There was a weak association between habitual slump sitting and the presence of LBP. It is likely that there is a ‘subgroup’ of LBP sufferers in whom slump sitting is a significant contributing factor. Slump sitting itself was found to be associated with male sex, lower self-efficacy, poorer low back muscular endurance, and higher BMI.
A hyperlordotic posture was somewhat linked to an increased frequency of LBP reporting, and was more strongly linked to LBP while carrying a backpack. This group were also more likely to have higher BMI scores.
School backpacks:
A relationship between LBP & backpack use has been reported in previous research (Skaggs et al 2006). The current study also found a relationship, both with neck and back pain. However, it was also found that greater physical activity during bag carriage (walking or riding to school), tended to off-set the effects of backpack use.
Relationship to sport.
While a degree of regular exercise is likely to have significant health benefits, and is often considered preventative for LBP, there is a subgroup of adolescents in whom their LBP is largely contributed to by their sport.

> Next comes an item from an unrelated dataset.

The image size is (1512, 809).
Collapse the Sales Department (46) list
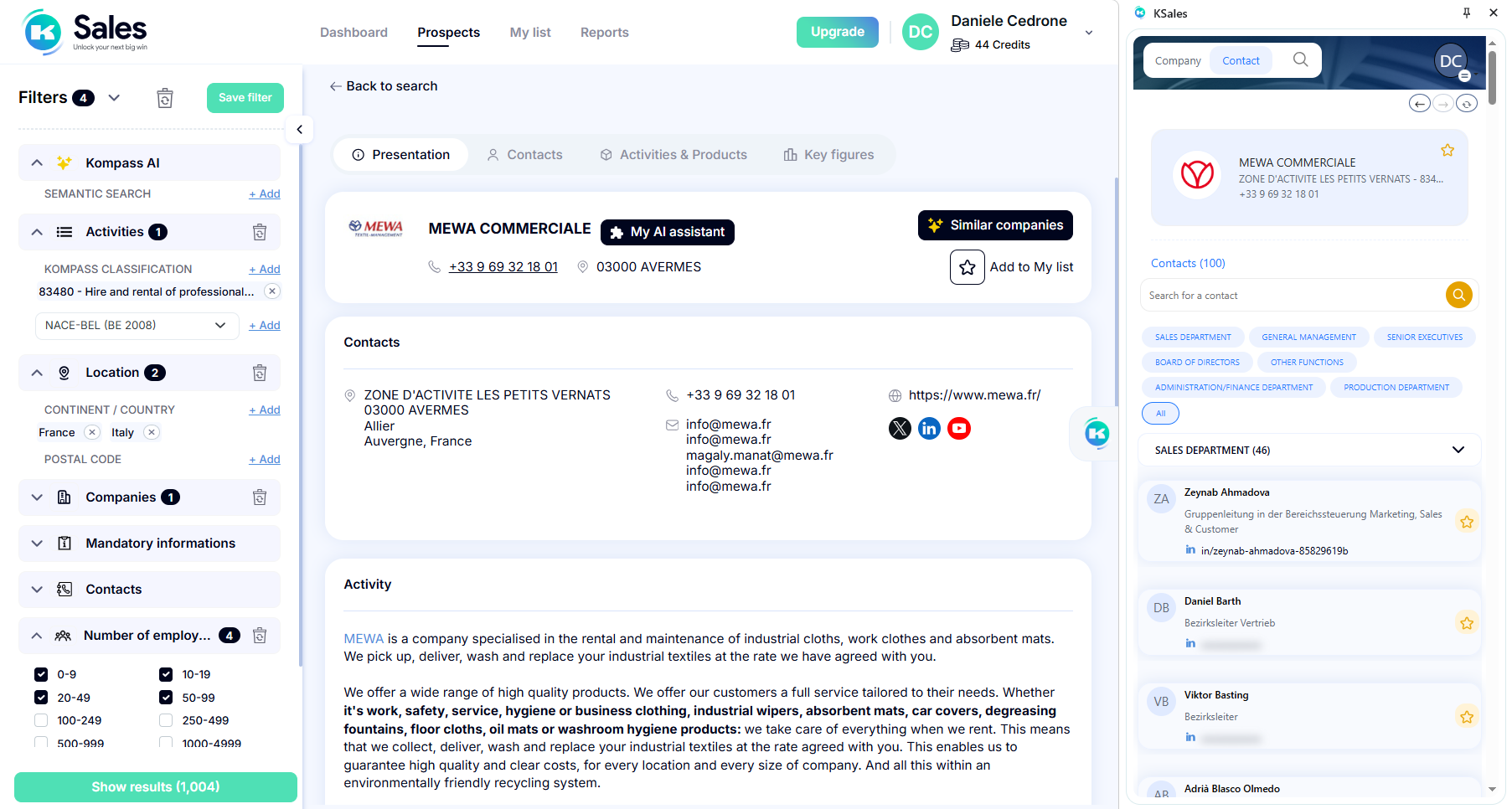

Obvious examples include: a) the cricket bowler with LBP, attributed to adverse mechanical loading, due to repetitive lumbar extension & rotation forces; b) the rower with LBP related to repetitive bending.
Recent research has demonstrated the multidimensional nature of causative factors related to adolescent LBP. For many, the picture is complex, with potential confounding factors including:
Biological factors:
Genetic-environmental factors may play a role in the development of LBP. A genetic contribution is difficult to quantify, and also difficult to separate from family and environment-related factors. Poor family functioning, life stress events, and poor mental health factors have all been shown to contribute. There are also complex biological pain perception factors, where some individuals have a different chemical response to noxious and non-noxious stimulation. For example, evidence of heightened stress response in 18-year-olds was predictive of later increased widespread body pain in 22-year-olds who had abnormal sensitivity to cold.
Psychosocial factors:
As for adults with chronic LBP, back pain beliefs and fear of movement and activity can play a significant role in persistence of LBP. In these individuals, there will often be avoidant coping behaviors, a history of school absenteeism, and avoidance of physical activity, as well as ADLs. There will often be the presence of altered sleep patterns, and evidence of increased psychological and social distress.
Interventions
In any adolescent with chronic LBP, it will be necessary to consider a multidisciplinary and wholistic approach to management. Important aspects of this management are listed below:
Education:
The patient needs to understand that LBP does not mean that there is damage to the spine, but rather reflects sensitization of spinal structures. It is important for the patient to accept that postural variability, movement, and functional loading are safe and important for the health of the spine. They should be encouraged to remain active, and to engage in normal levels of ADLs, school and work.
Functional:
If sport or other undue loading is considered a contributing factor, a programme of graduated conditioning should be undertaken. It is important in these individuals to identify the loading patterns that are most provocative, so they can be modified. This may be excessive lumbar flexion from slouched sitting, or excessive extension from sport such as bowling in cricket. The programme should encourage gradual building of confidence to engage in ADLs and sporting activities.
Lifestyle:
For some, it will be important to assist them to engage in more positive behaviors and a healthier lifestyle. This may include improving sleep habits, better diet, and more regular physical activity. All these factors are important for general as well as spinal and bone health.
Reference:
O’Sullivan, P et al (2017). Understanding adolescent LBP from a multidimensional perspective: implications for management. JOSPT, 47, 10, 741-751.